Cada 9 de abril se conmemora en el país el Día de la Cardiología Argentina, una fecha instituida por la Ley 27.052 en homenaje a la fundación de la Sociedad Argentina de Cardiología, creada ese mismo día de 1937. La elección de la fecha reconoce la trayectoria de una institución pionera en la formación médica, la investigación científica y la elaboración de estrategias de prevención cardiovascular.

La cardiología argentina ha sido pionera mundial con hitos como el desarrollo del bypass aortocoronario por el Dr. René Favaloro, un legado que hoy lucha por mantenerse vigente frente a los retos económicos actuales.

Esta fecha trasciende el homenaje profesional; permite volver a poner el foco sobre una realidad persistente: las enfermedades cardiovasculares continúan siendo una de las principales causas de muerte y discapacidad, tanto en Argentina como en el mundo. Infartos, accidentes cerebrovasculares, insuficiencia cardíaca, hipertensión y arritmias forman parte de una problemática que impacta de manera directa en la calidad de vida de millones de personas y tensiona al sistema sanitario.

Las enfermedades cardiovasculares continúan siendo la principal causa de muerte en el país, representando aproximadamente el 30% de los decesos anuales. Según datos recientes, se registran cerca de 40.000 infartos al año, una cifra que no cede a pesar de las campañas de prevención.

El valor de la cardiología hoy no se limita al tratamiento de eventos agudos. La especialidad ocupa un rol estratégico en la detección precoz de factores de riesgo, el seguimiento de pacientes crónicos y la educación comunitaria. La prevención sigue siendo la herramienta más efectiva: controlar la presión arterial, reducir el sedentarismo, mejorar la alimentación, evitar el tabaquismo y sostener chequeos periódicos son medidas que pueden modificar de forma concreta el pronóstico de la población.

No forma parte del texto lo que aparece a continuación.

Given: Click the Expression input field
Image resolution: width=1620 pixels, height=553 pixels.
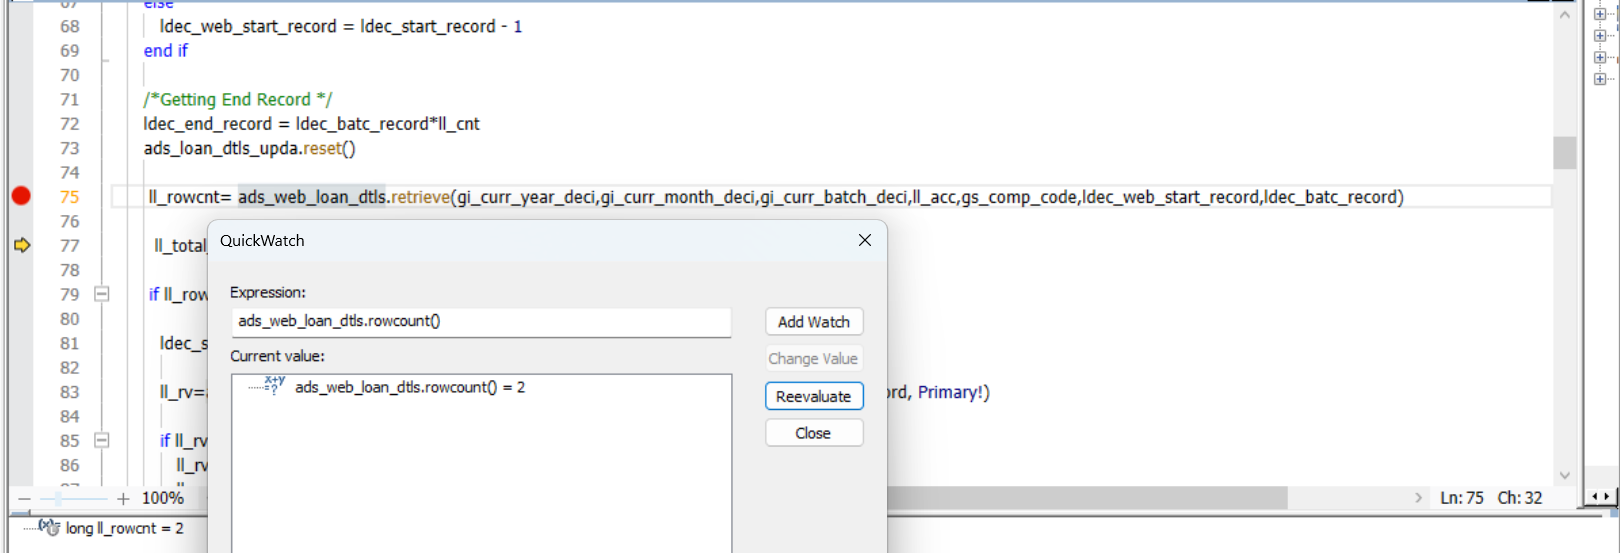Looking at the screenshot, I should tap(481, 321).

El estado de situación actual presenta, sin embargo, desafíos importantes. Uno de los más visibles es el diagnóstico tardío, muchas veces asociado a la ausencia de controles médicos regulares o a síntomas subestimados, especialmente en mujeres y adultos jóvenes. A esto se suma la creciente incidencia de factores de riesgo metabólicos, como obesidad, diabetes y estrés crónico, en edades cada vez más tempranas.

Otro eje central es la desigualdad en el acceso a estudios cardiológicos y tratamientos de alta complejidad. Mientras los grandes centros urbanos concentran tecnología de punta —ecocardiografía avanzada, hemodinamia, electrofisiología, cirugía cardiovascular e imágenes cardíacas de última generación—, en distintas regiones del país persisten dificultades para acceder a turnos, especialistas y controles preventivos.

Visibilizar esta problemática es fundamental porque muchas enfermedades cardiovasculares pueden evitarse o tratarse a tiempo. El Día de la Cardiología Argentina no solo recuerda la fundación de una sociedad científica emblemática, sino que también funciona como una oportunidad para insistir en un mensaje de salud pública tan simple como decisivo: cuidar el corazón antes de que aparezca la enfermedad. En un contexto donde los hábitos de vida y el estrés cotidiano ganan protagonismo, la prevención cardiovascular sigue siendo una de las estrategias más eficaces para salvar vidas.